Record excerpts:
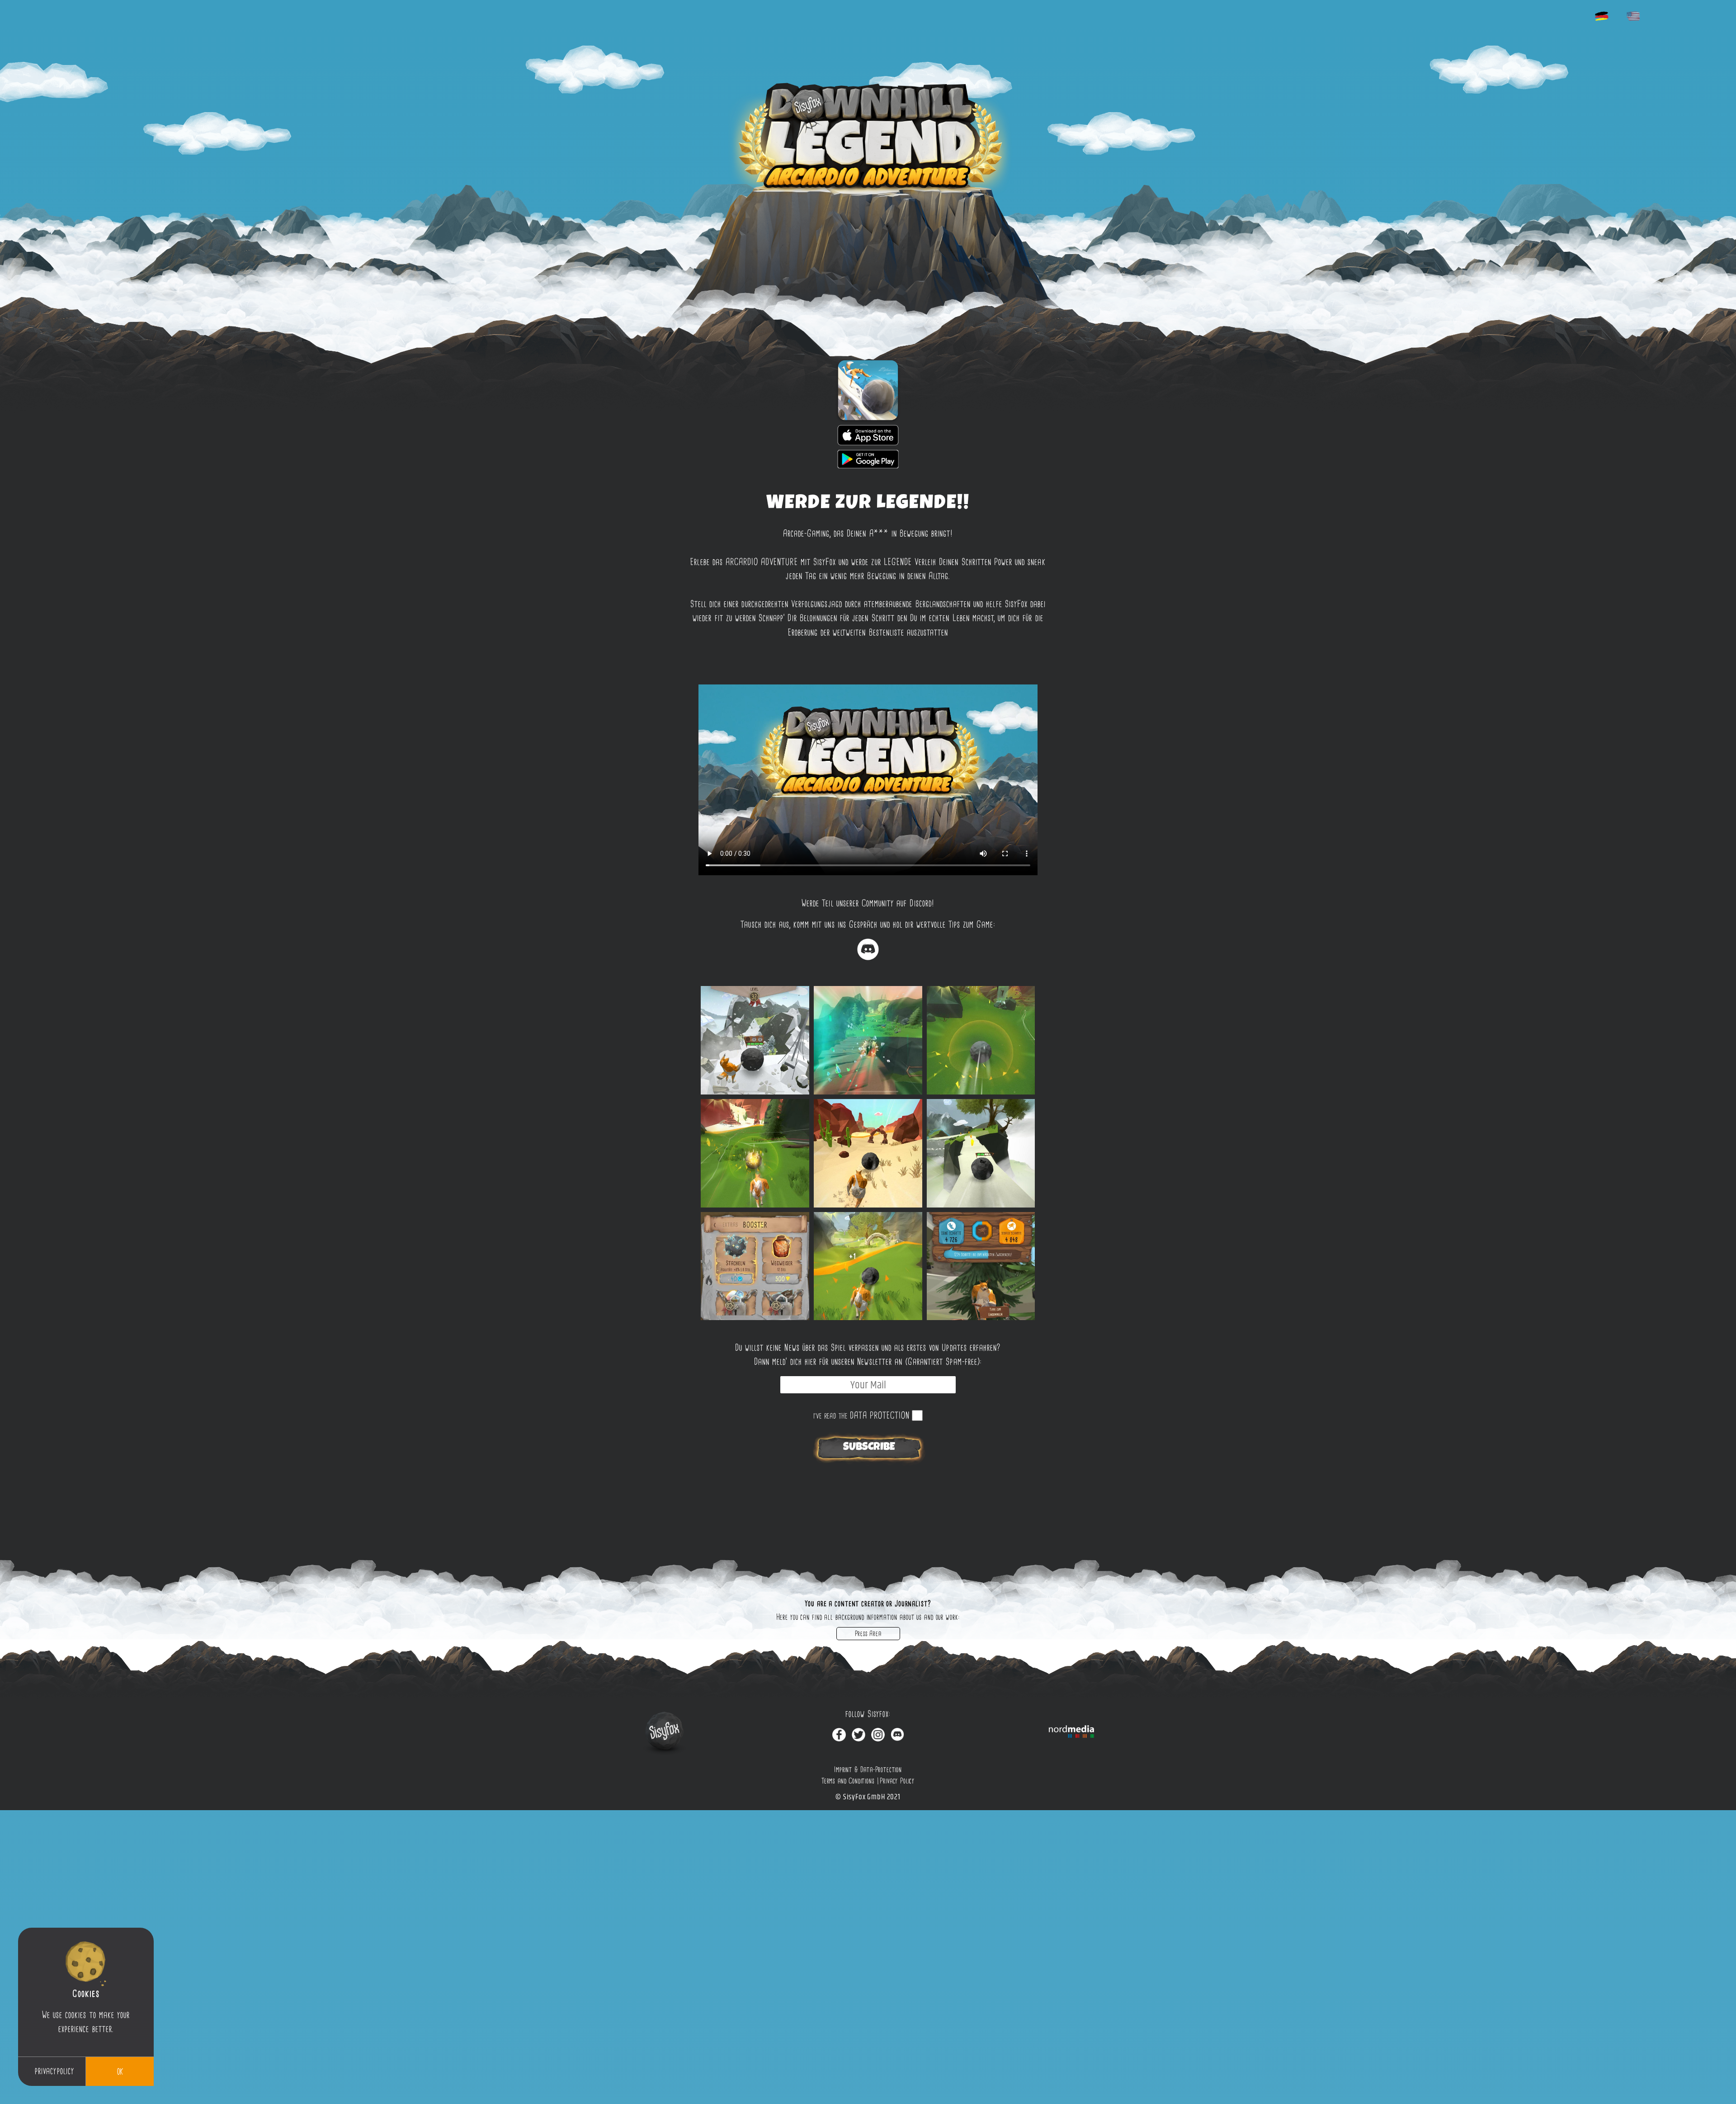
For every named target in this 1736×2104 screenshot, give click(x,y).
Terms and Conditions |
==
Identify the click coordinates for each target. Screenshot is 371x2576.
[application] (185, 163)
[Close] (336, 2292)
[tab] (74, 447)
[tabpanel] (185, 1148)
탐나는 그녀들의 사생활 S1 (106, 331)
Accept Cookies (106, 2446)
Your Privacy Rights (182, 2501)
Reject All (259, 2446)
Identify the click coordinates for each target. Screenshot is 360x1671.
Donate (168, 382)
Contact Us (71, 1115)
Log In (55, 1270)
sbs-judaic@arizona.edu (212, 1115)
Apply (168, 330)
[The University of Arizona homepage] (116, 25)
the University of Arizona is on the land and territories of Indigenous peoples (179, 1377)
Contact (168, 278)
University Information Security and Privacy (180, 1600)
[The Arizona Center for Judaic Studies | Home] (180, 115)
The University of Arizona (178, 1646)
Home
* * *
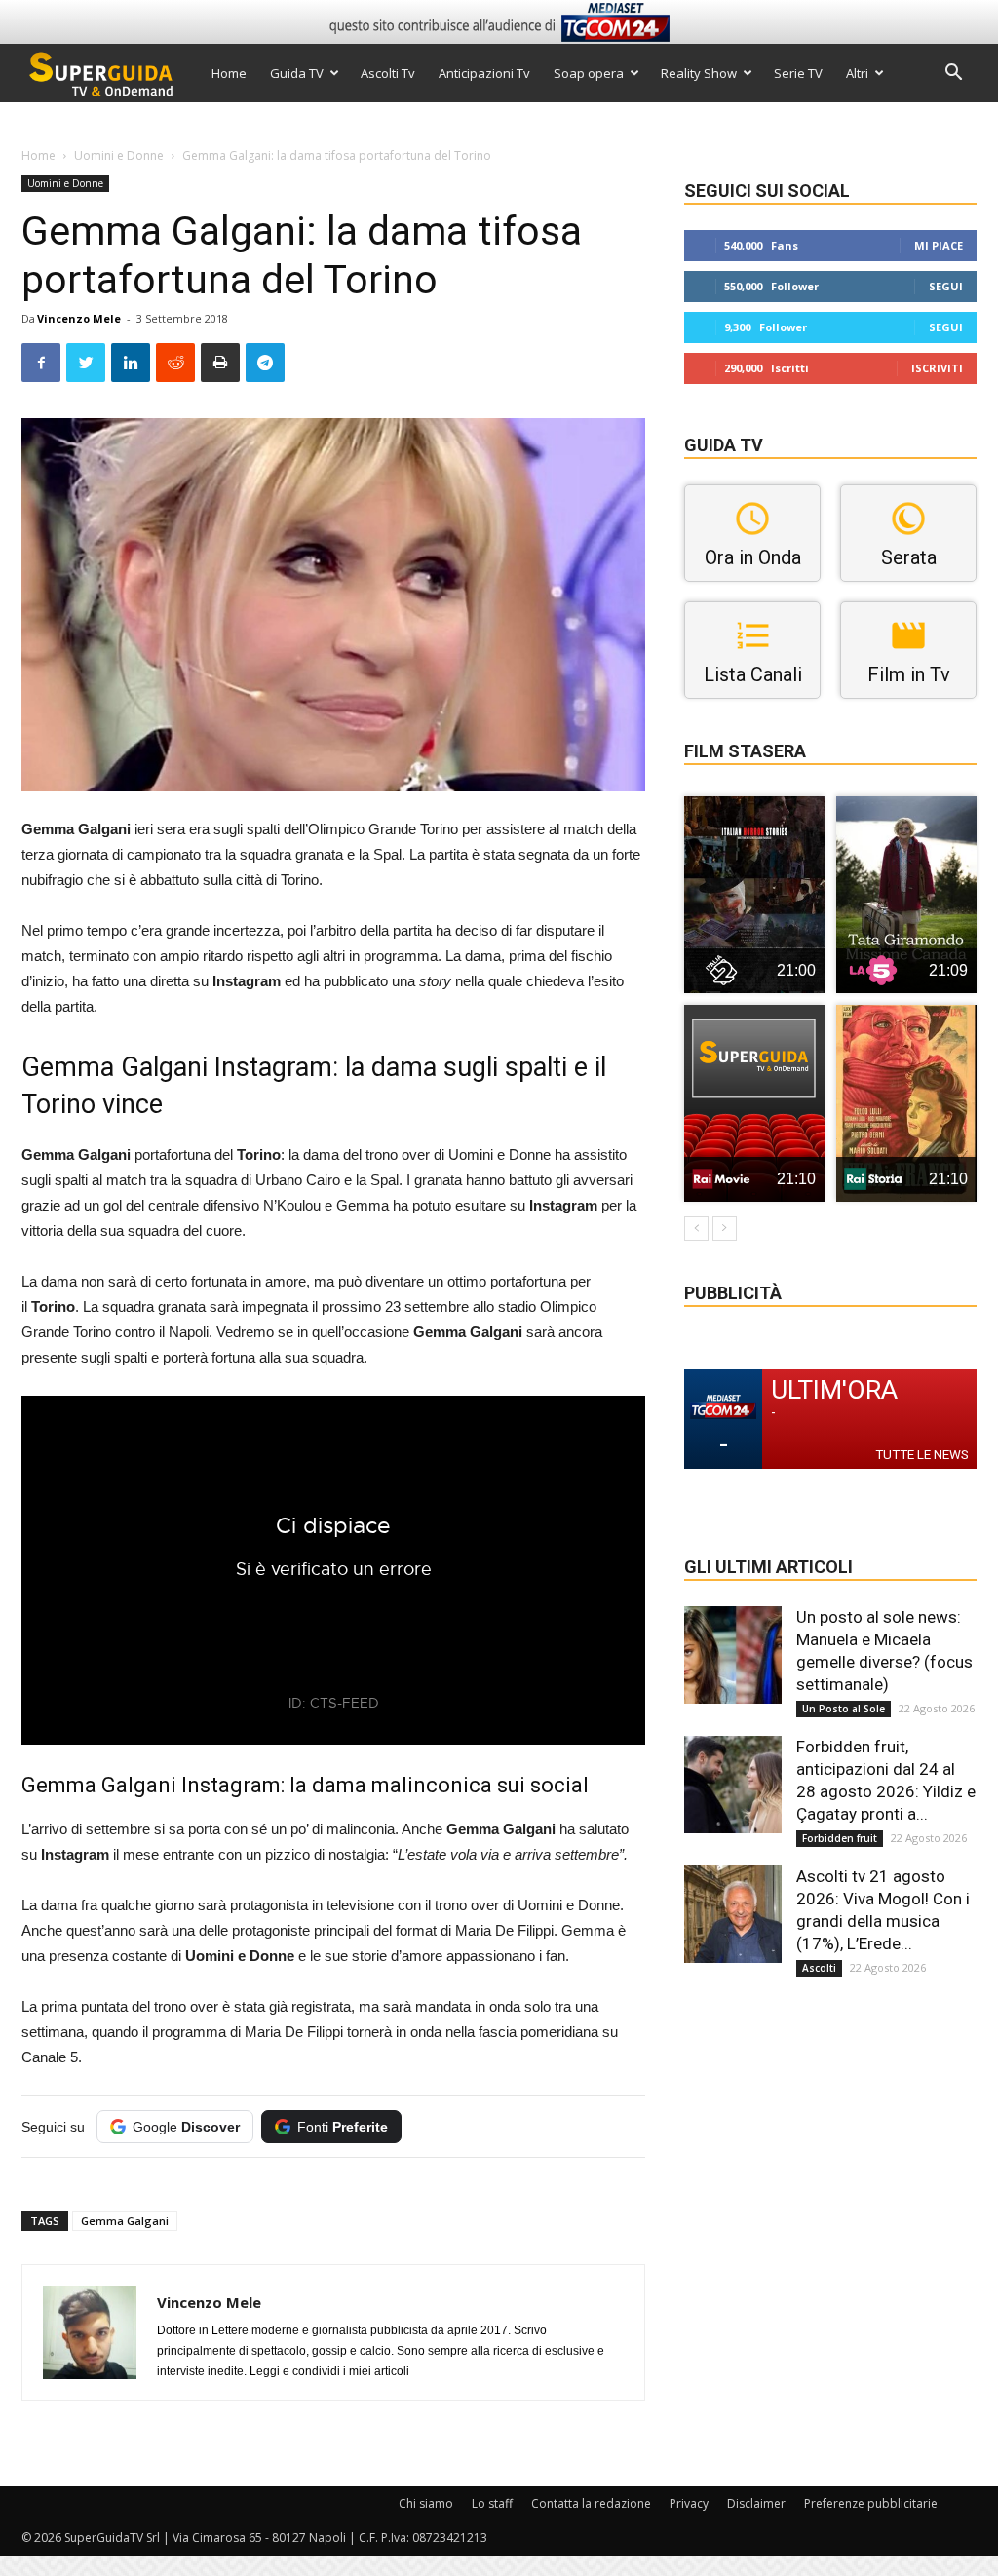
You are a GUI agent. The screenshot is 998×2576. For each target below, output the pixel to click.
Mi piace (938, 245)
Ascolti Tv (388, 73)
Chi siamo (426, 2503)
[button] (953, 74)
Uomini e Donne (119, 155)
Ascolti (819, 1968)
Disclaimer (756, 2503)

What is expected: Provide every line from the material that contains the word "University".

Answer space:
[The University of Arizona homepage] (116, 25)
the University of Arizona is on the land and territories of Indigenous peoples (179, 1377)
University Information Security and Privacy (180, 1600)
The University of Arizona (178, 1646)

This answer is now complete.